Within a quarter of an hour, the main fire at the back was out, but it had already burned its way up into the low attic under the tin roof and was smouldering forward along the rafters. It took over an hour to get it out. The firemen cut a hole through the gable at the front of the church, ripped off sheets of tin roofing, and cut more holes and poured water inside. Gradually, the smoke ceased. Then, when it seemed almost out, the little steeple gave an oddly human groan and settled backward into the roof. The firemen scrambled off their ladders, but for a minute nothing more happened. The steeple stayed where it was, half sunk at a forty-five degree angle into the roof. Then with a final groan and a rending of timbers, the whole thing came down
bringing part of the roof with it into the front of the church.
Through all this, Dorkin, Carvell, and Hooper stood beside the fire truck, waiting their time, now and then getting notices from the fire chief, a fat, garrulous man, who addressed Carvell casually as George. Finally, the firemen came down off their ladders, and the hoses were turned off.

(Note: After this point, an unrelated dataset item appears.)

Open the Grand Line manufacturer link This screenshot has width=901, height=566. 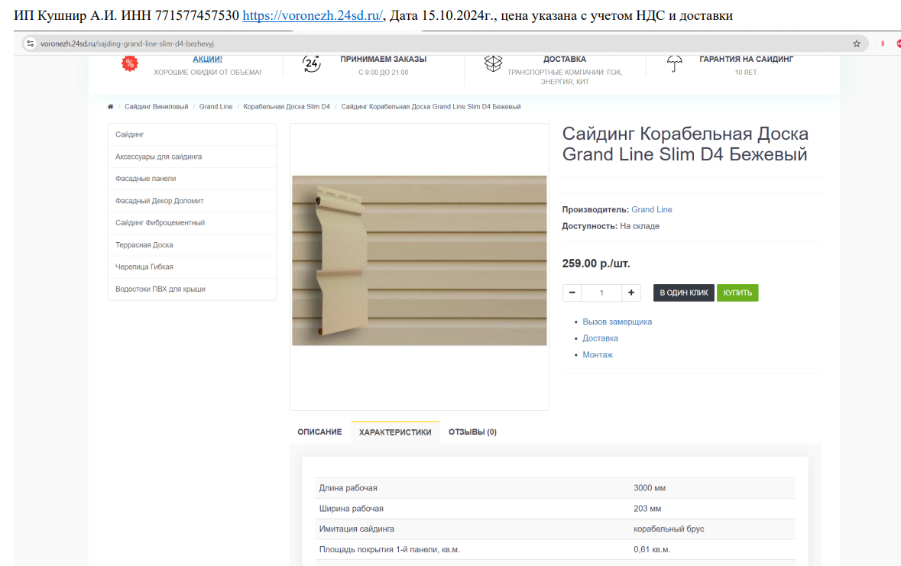[x=652, y=210]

“I’m going to put more water on it later,” the fire chief said, “but if we’re careful, we can go in and see what’s there. You better put these on. It’s going to be dirty and wet.”
He got three sets of boots, coats, and hats off the truck, and Dorkin, Carvell, and Hooper got into them and followed him to the back of the church.
The back door had been smashed with an axe. All that remained was a single upright board, blackened by fire, still attached to its hinges. On the other side, a heavy bolt holding some blackened splinters of wood was still shot into its housing. The floorboards inside were unsafe, and the firemen had laid planks across the joists. The three of them followed the fire chief inside. The stink of wet, burned wood was overwhelming.
Inside the door, there was an entrance hall, and to the right of that a small room. The fire chief stood to one side of the doorway, and one by one first Hooper, then Carvell, then Dorkin looked in.
The fire had burned up through the ceiling, and shafts of sun-light fell down into the room from cracks and holes in the roof above. The room held a desk, sodden and half burned, covered with debris from the ceiling, two chairs both overturned, and a couch. It was here that the fire must have been at its most intense—intense enough to burn through the floorboards so that the legs of the couch had punched through and the frame was now resting on the floor joists. The figure on the bed had been covered with a blanket that had been drawn up under the chin as it might have been in sleep, but the blanket, the clothing, skin, and flesh were charred and soaked into a single mass without distinguishable borders. The face on the pillow was like that of an Egyptian mummy, black, shrunk by the heat, the lips drawn back over the clenched teeth. It was evident that the figure was that of a woman, and there was in the face and the general proportions of the figure nothing that was inconsistent with its being the woman whom presumably it had to be.